Gli scrittori cristiani guardano al cuore partendo da un analogo punto, il carattere effimero della vita e la precarietà dell’uomo, “ma due differenze rendono il punto di vista diverso e più realistico: la percezione del male insito nella natura umana e la consapevolezza che la sete del cuore può essere colmata da un Altro”. Nelle Confessioni agostiniane (II 9), opera tra le maggiori dedicate al dialogo interiore, la coscienza che il cuore umano è naturalmente orientato alla malvagità è compensata da una forza che aiuta a rialzarsi dall’abisso del male: “Non la ricerca individuale della sapienza, ma l’aiuto di un Altro che ti vuole bene più ancora di quanto tu possa volere a te stesso”. I “Soliloqui” di Agostino (I 1-2) sono così possibili solo grazie alla misericordia: l’autore “può rivolgersi a se stesso, ma è la voce di un altro che gli parla dal di dentro, e questa voce gli consiglia di chiedere salvezza e aiuto. La prospettiva è radicalmente cambiata: anziché la ricerca dell’autosufficienza, il riconoscimento di un bisogno e l’apertura verso chi può colmarlo”. In Gregorio di Nazianzo (Carmina de se ipso, II 1, 78; Poemi teologici. Poemi morali, I 2, 14) “il dialogo con il cuore porta alla riflessione non solo su se stesso, ma anche sui grandi misteri dell’universo, e diventa quasi un imperativo morale, perché porsi queste domande significa meditare su Dio”. A queste domande una risposta reca certezza incrollabile: “Tu, o Dio, non mi hai creato invano”.

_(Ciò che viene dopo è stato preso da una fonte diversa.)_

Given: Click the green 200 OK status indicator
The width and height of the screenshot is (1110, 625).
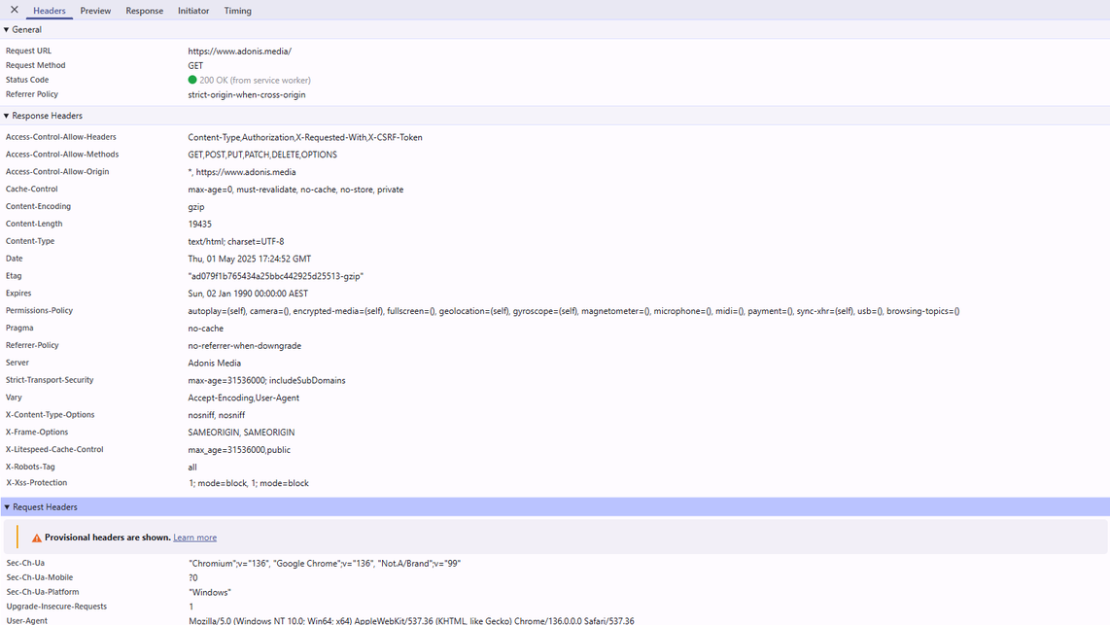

Oltre a risentire dell’eredità classica, poi, “la letteratura cristiana porta con sé l’eredità del linguaggio biblico”, che, nel linguaggio semitico come nel greco del Nuovo Testamento, identifica nel cuore la sede degli affetti e dunque dell’anima umana. Per questo in numerosi brani biblici (Salmo 15/16; 26; Deut. 6, 4-7) la gioia del cuore si identifica con la consapevolezza dell’amore divino oltre ogni umano limite. Come illustrato in numerosi brani neotestamentari, “Il Signore conosce i disegni degli uomini ancora prima che questi nascano”, (Luca 16, 15; Lettera ai Romani 8, 27; Atti degli Apostoli 15, 7-8): “per questo gli scrittori cristiani collocano nel cuore anche la sede dell’intelligenza”, come evidente nell’episodio dei discepoli di Emmaus, stolti per non aver riconosciuto Cristo e tuttavia ardenti nel cuore alla sua presenza.

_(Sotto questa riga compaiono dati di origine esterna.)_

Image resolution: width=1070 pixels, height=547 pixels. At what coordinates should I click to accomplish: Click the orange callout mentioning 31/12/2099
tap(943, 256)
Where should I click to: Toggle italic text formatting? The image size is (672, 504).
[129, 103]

“Nella prima lettera di Giovanni – è la conclusione – veniamo invitati a una fede non formale, che scaturisca dal nostro cuore, fiduciosi del fatto che Dio, il quale conosce i nostri cuori meglio di noi, ha anche una capacità di perdono più grande della nostra. E questo segna in modo definitivo la distanza tra la ricerca dei filosofi pagani e la Rivelazione cristiana: da un perdono che nasce dalla propria sapienza a un perdono più grande che ci viene accordato da chi ci vuole bene più di quanto noi stessi possiamo volerci”.